Oh, and he has a sequel out. 

Do yourself a favor, and appreciate the world around you a little more,  the facts are it hasn't ever been better and the U.S. world order is not only a worthy progeny of what came before, but has undoubtedly been a major impetus of declining violence and an improved nature between states.  --  Better Angels of Our Nature --  Present at the Creation

Friday, January 4, 2019

"Present at the Creation" Dean Acheson. West. Civ. Series.

I'm going to go down a different path this year on this blog,  but its something I've been thinking of doing for a while...if I weren't such a shy guy.

The book below would be a appropriate start on this new path because it's title is appropriate,   Dean's  last name begins with an 'A",  its his 'creation' that is being scrutinized in the world as I write this, and it genre is basically the genre of my intellectually curiosity that's gotten the most time and efforts out of me -- foreign policy.

What I wish to accomplish is a sort of thread of my readings that has gotten me to my thinking today.  By no means will it be a linear journey from WWII to present, and I can't promise to be coherent in my logic, but I'll give it a try.   What I can promise is, it won't be constrained by any time period, it won't be limited to politics, and it won't be comprehensive of why I think the way I do.

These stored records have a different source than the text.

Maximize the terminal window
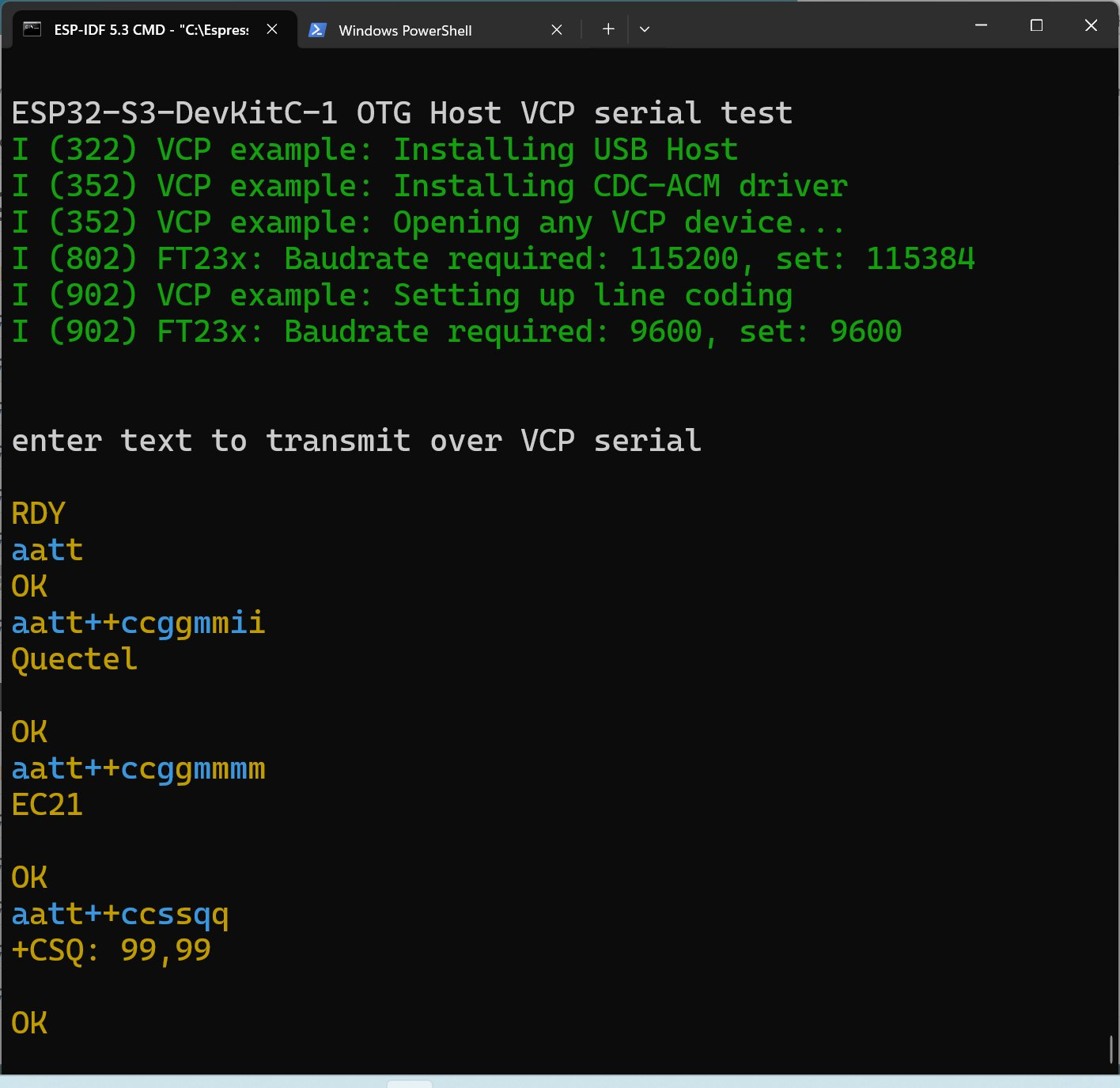The image size is (1120, 1088). click(1036, 25)
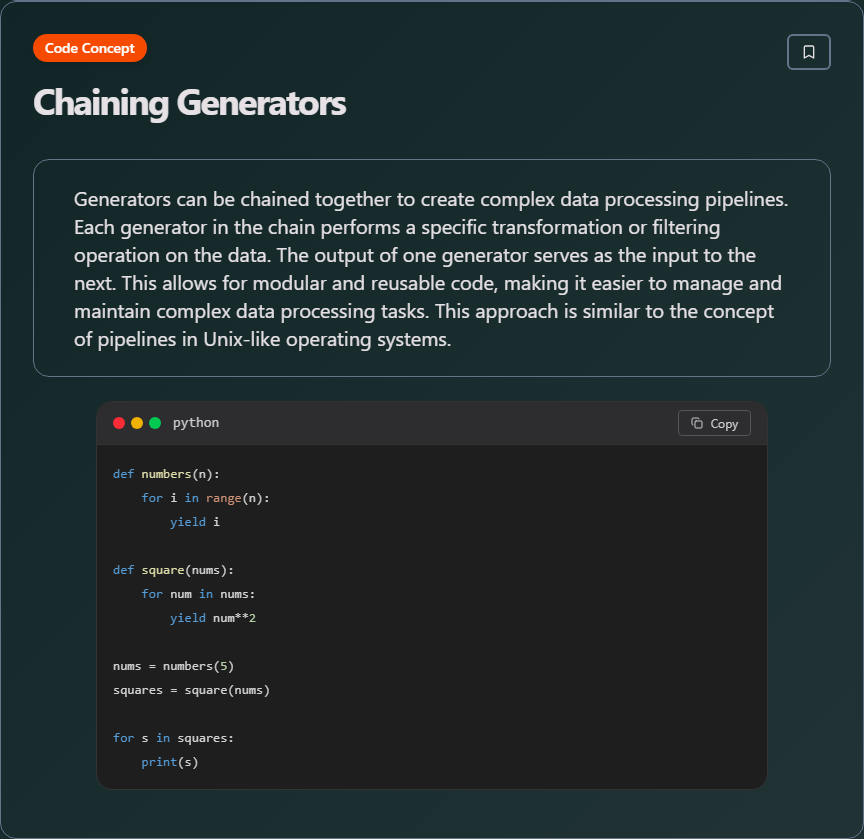Click the red dot in the code window
Image resolution: width=864 pixels, height=839 pixels.
(x=119, y=423)

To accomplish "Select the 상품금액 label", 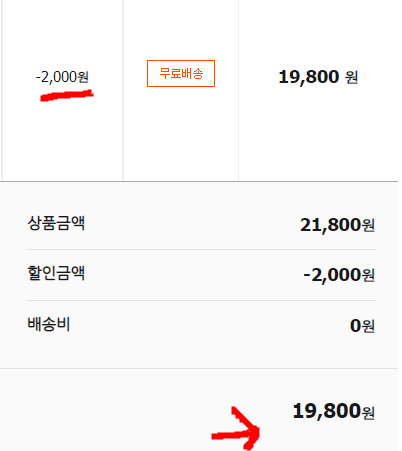I will pyautogui.click(x=56, y=223).
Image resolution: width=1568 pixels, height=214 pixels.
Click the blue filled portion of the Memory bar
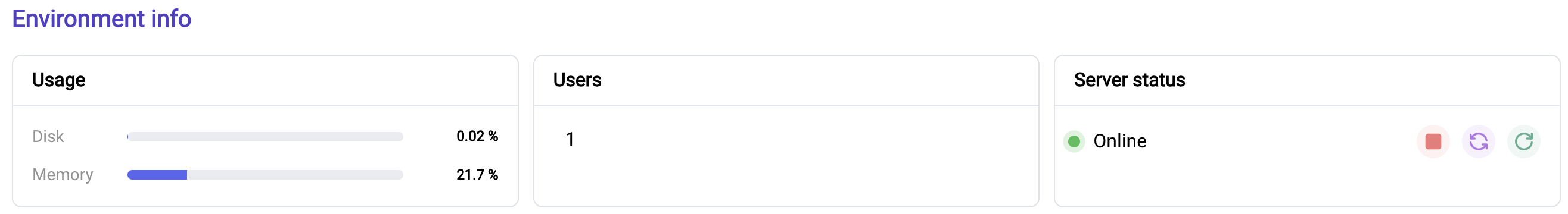[157, 175]
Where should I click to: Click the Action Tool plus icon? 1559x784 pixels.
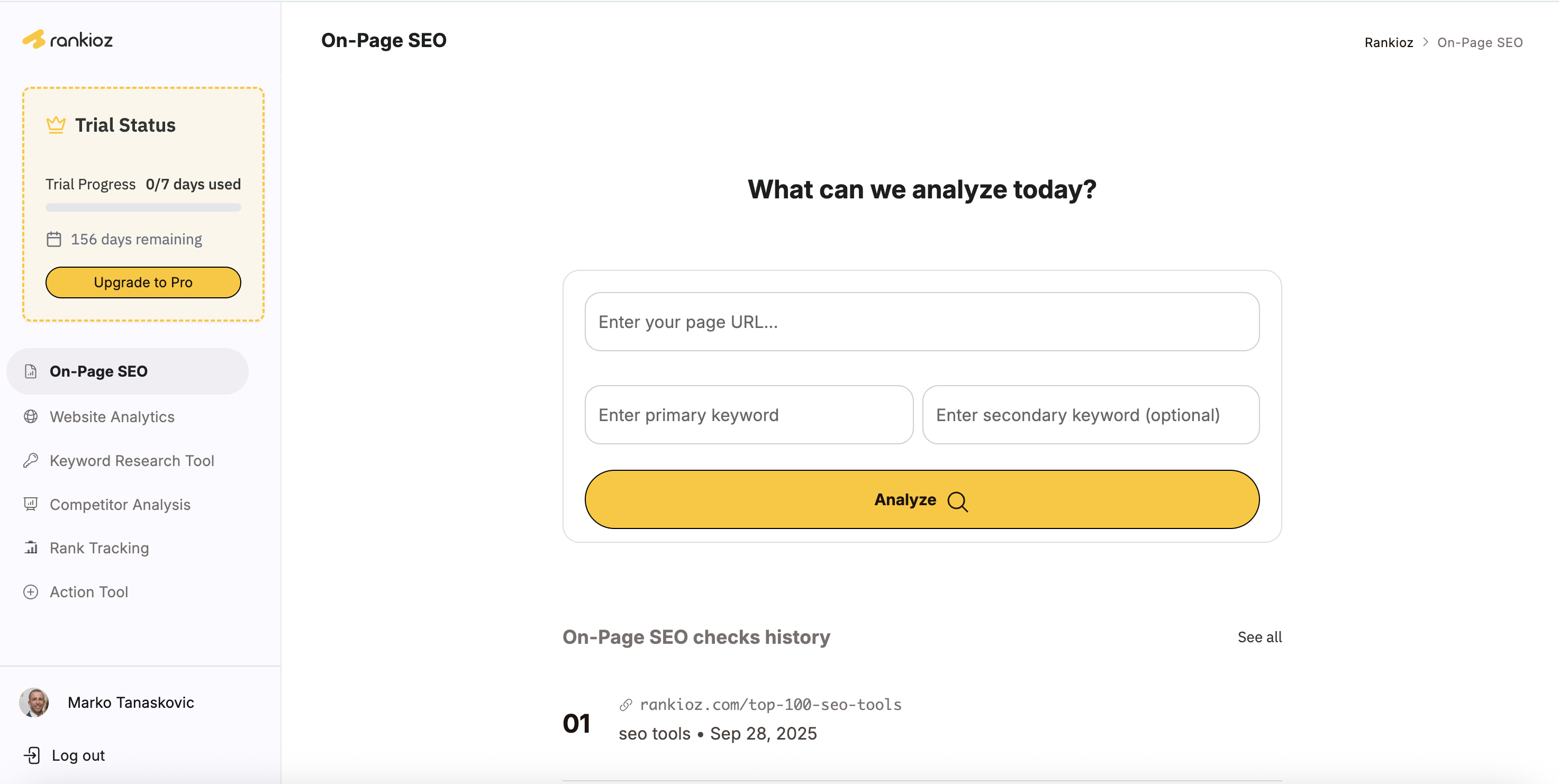pyautogui.click(x=31, y=591)
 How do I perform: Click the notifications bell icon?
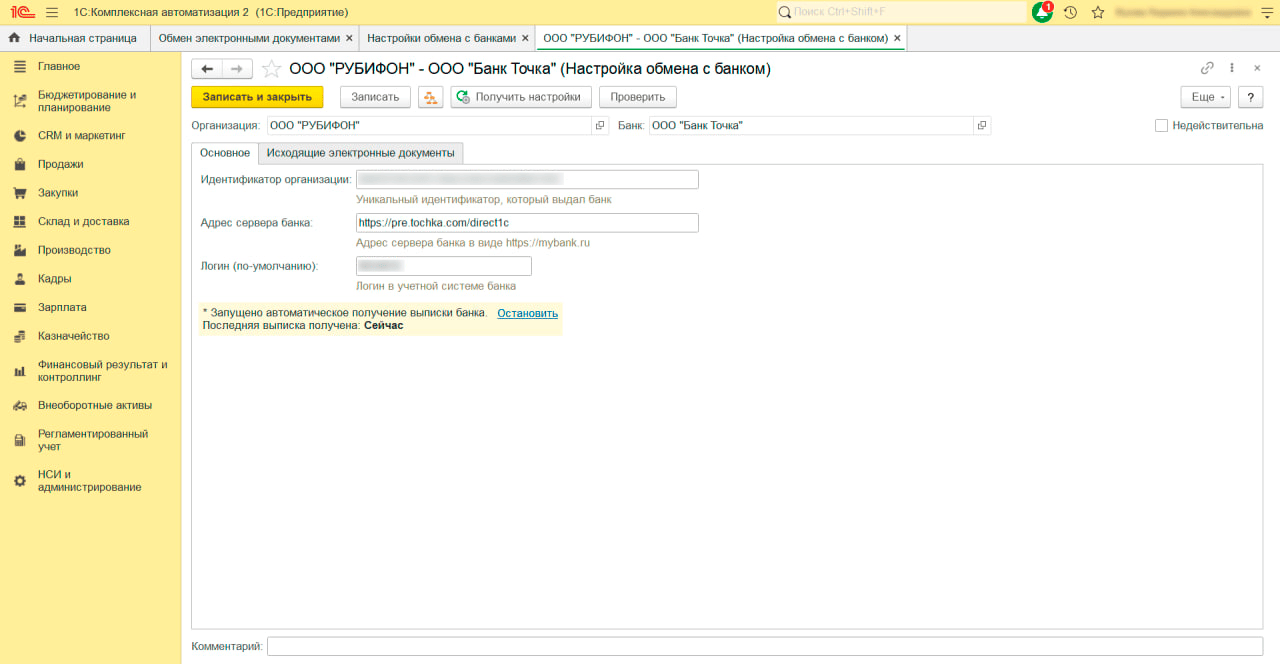[1042, 13]
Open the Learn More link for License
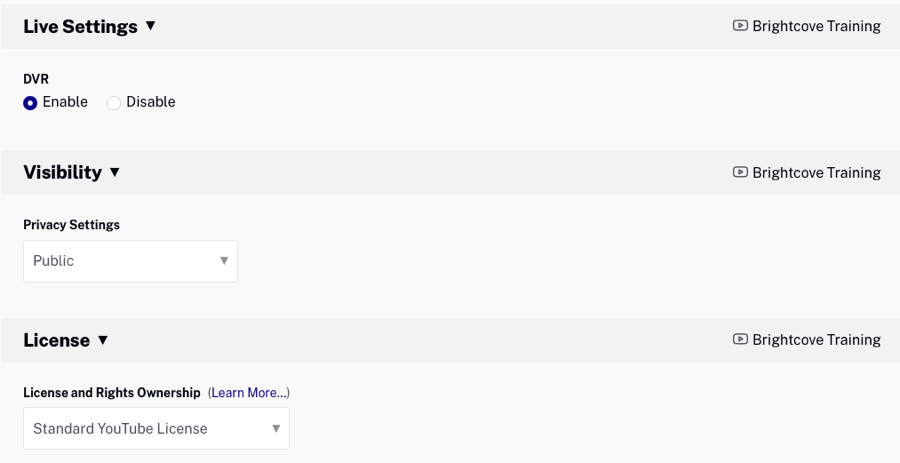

But I hope to make it worthwhile for reading.

So, what do we have here?

"Present at the Creation, My Years in the State Department."

Dean Acheson was Secretary of State under Harry Truman back in the day.   Right after WWII.

This is large memoir, about 780 pages,  and it covers Mr. Acheson's entire career, and most importantly to note, they are his own words.

There are 76 chapters in this book, covering the beginning of the modern U.S.-dominated world order since WWII.  Up til the early 1950's when Eisenhower won the Presidency and brought in his own man.

You will read about the origins of organizations like NATO, the E.U., and the World Bank.

Its full of candid comments with his contemporaries --  his opponents both foreign and domestic.  Its full of decisions that shaped the world as we know it still today.

If you ever thought about the structure of the world, or how it all began,  and I'm sure its not a common curiosity, but if it were a curiosity this is the place to start.

When talk is mentioned about making America great again, and its from a crowd that wants to honor Confederate Generals more than some of our most recent patriots, I think Acheson and a slew of others from his era should have statues to protect, but most of us don't even know who they were.